Oil cleanup: Is any idea too wacky?

BP is receiving 5,000 suggestions a day from people insisting they know a better way to stop the oil from gushing.

“Desperate times call for desperate measures,” said Phil McKenna in NewScientist.com. With oil still gushing from its damaged well in the Gulf of Mexico, BP is receiving 5,000 suggestions a day from people insisting they know a better way. Proposals range from soaking up the oil with human hair to inflating a giant balloon inside the well to the ultimate game-changer—a nuclear bomb. Between 1966 and 1981, the Soviet Union detonated “at least five controlled nuclear blasts” to bury leaking wells under rubble; “all but one succeeded.” If you’re not keen on adding a heaping dose of radioactivity to a catastrophic oil spill, said Daniel Foster in National Review Online, actor Kevin Costner has a less alarming alternative. Costner has invested $24 million in large centrifuges that separate oil from water, at a reported rate of 200 gallons per minute, while achieving 97 percent to 99 percent water purity. BP and the Army Corps of Engineers are currently testing six of Costner’s “Ocean Therapy” contraptions. Who knows? Maybe they’ll work.

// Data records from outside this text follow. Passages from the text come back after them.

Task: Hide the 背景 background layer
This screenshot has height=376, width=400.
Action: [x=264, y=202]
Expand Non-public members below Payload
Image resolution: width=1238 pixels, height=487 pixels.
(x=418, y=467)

In the deep sea, biology trumps engineering, said Fred Tasker in The Miami Herald. By biology, I mean “Alcanivorax borkumensis.” That’s the name of the oil-munching microbes that “occur naturally in water’’ and are deployed to clean up municipal waste and jet fuel spills. Unleashing a huge number of these little critters might help clean up “limited areas along oil-soaked beaches.” This is no time to go small-time, said Kieran Crowley in the New York Post. A 21-year-old engineering genius from Long Island, N.Y., Alia Sabur, has a more radical idea. Sabur told BP to surround a pipe “with deflated automobile tires,” insert it into the leaking well, and then inflate the tires with hydraulic fluid to form a seal. Sabur said BP told her that her idea was “impressive,” but hasn’t called her back.